● PARTS OF THE EXERCISE:
• 1. Duplicate a passage from the text on practices using 084 numbers. Begin at the words "Telephone charges are" and stop after "network telephone service?".
• 2. Sum up the text on practices using 084 numbers in three sentences.

SELECTED EXTRACT Block Start

The task facing PCTs

PCTs have to take a view on two key points in establishing whether a practice continuing to use a 084 number is in compliance with the GMS contract (I understand that similar or identical provisions have been applied to PMS contracts):

cIs the number more expensive for patients to call than a geographic number - "having regard to the arrangement as a whole"?
Telephone charges are set by the telephone service provider chosen by the patient. This table (with links to published tariffs to enable objective verification) demonstrates that calls to 084 numbers are more expensive for those calling from Virgin Media landlines, Mobile phones and Public Payphones. For 0844 numbers, one may add those who call under the terms of a BT Call Plan.
cIs the practice able to switch to a number that is no more expensive to call than a geographic number within the terms of existing contracts for local telephone systems and network telephone service?
03 numbers provide the functional benefits of non-geographic numbers, as required by some local systems (e.g. NEG "Surgery Line"), and the potential for continuing provision from the same network telephone service provider. They also offer a guarantee that the cost of calling will be no greater than that of a geographic number - Ofcom now defines 01, 02 and 03 numbers as "Geographic Rate".
This option represents a potential way of "varying the terms of the contract" for telephone service as specified through sub-clause 29B2.2. The contract for the local system is unaffected, given that a non-geographic number continues to be used.

Migration from 084 to 03

All network telephone service providers (e.g. Talk Talk) are known to allow customers to migrate from 08 to 03 numbers at any point within the term of a contract. I am not aware of any case where a request for such a migration has been refused by the provider, or impeded by its agent (e.g. NEG).

The 03 equivalent of the number currently being used, e.g. 0344 477 1799 for 0844 477 1799, is reserved and available to ease the process of migration.

Such a migration would cause the benefit of revenue sharing (derived from higher charges paid by callers) to be lost, so the practice would be required to meet the full cost of their telephone service and any other items that have been funded out of the revenue share (e.g. a local telephone system). This would return the practice to exactly the same position as every NHS GP practice that uses a geographic telephone number and therefore meets the cost of its telephone service in the same way as all other expenses incurred in running a surgery.

SELECTED EXTRACT Block End
COLLECTED DATA Block Start

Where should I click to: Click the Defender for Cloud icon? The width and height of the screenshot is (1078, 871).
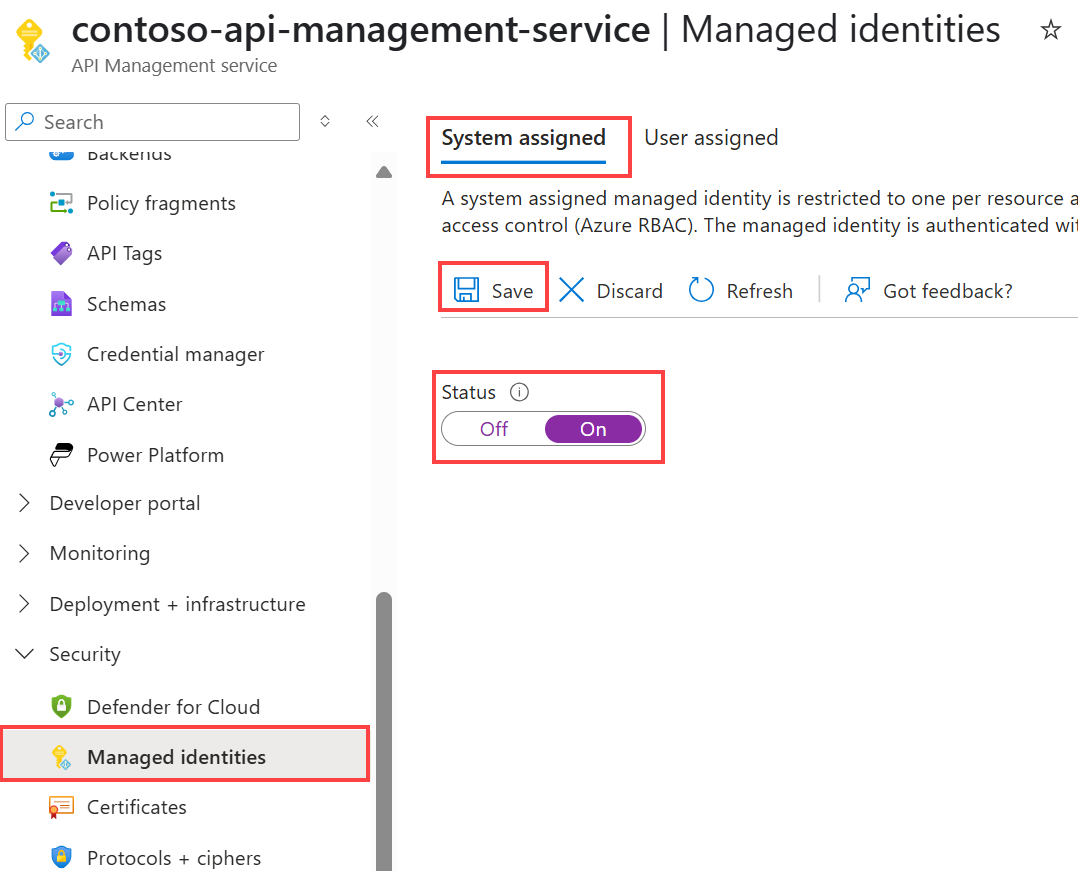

COLLECTED DATA Block End

● SOLVED TASKS:
• 1.
Telephone charges are set by the telephone service provider chosen by the patient. This table (with links to published tariffs to enable objective verification) demonstrates that calls to 084 numbers are more expensive for those calling from Virgin Media landlines, Mobile phones and Public Payphones. For 0844 numbers, one may add those who call under the terms of a BT Call Plan.
cIs the practice able to switch to a number that is no more expensive to call than a geographic number within the terms of existing contracts for local telephone systems and network telephone service?

• 2. To judge whether a practice keeping an 084 number complies with the GMS contract, PCTs must decide whether the number costs patients more to call than a geographic number, and whether the practice can switch to a number that costs no more within its existing contracts. Calls to 084 numbers cost more from Virgin Media landlines, mobile phones and public payphones, while 03 numbers keep the functional benefits of non-geographic numbers and are guaranteed to cost no more than a geographic number. Network providers are known to allow migration from 08 to 03 numbers at any point in a contract, though the practice would lose its revenue share and have to meet the full cost of its telephone service, as practices with geographic numbers do.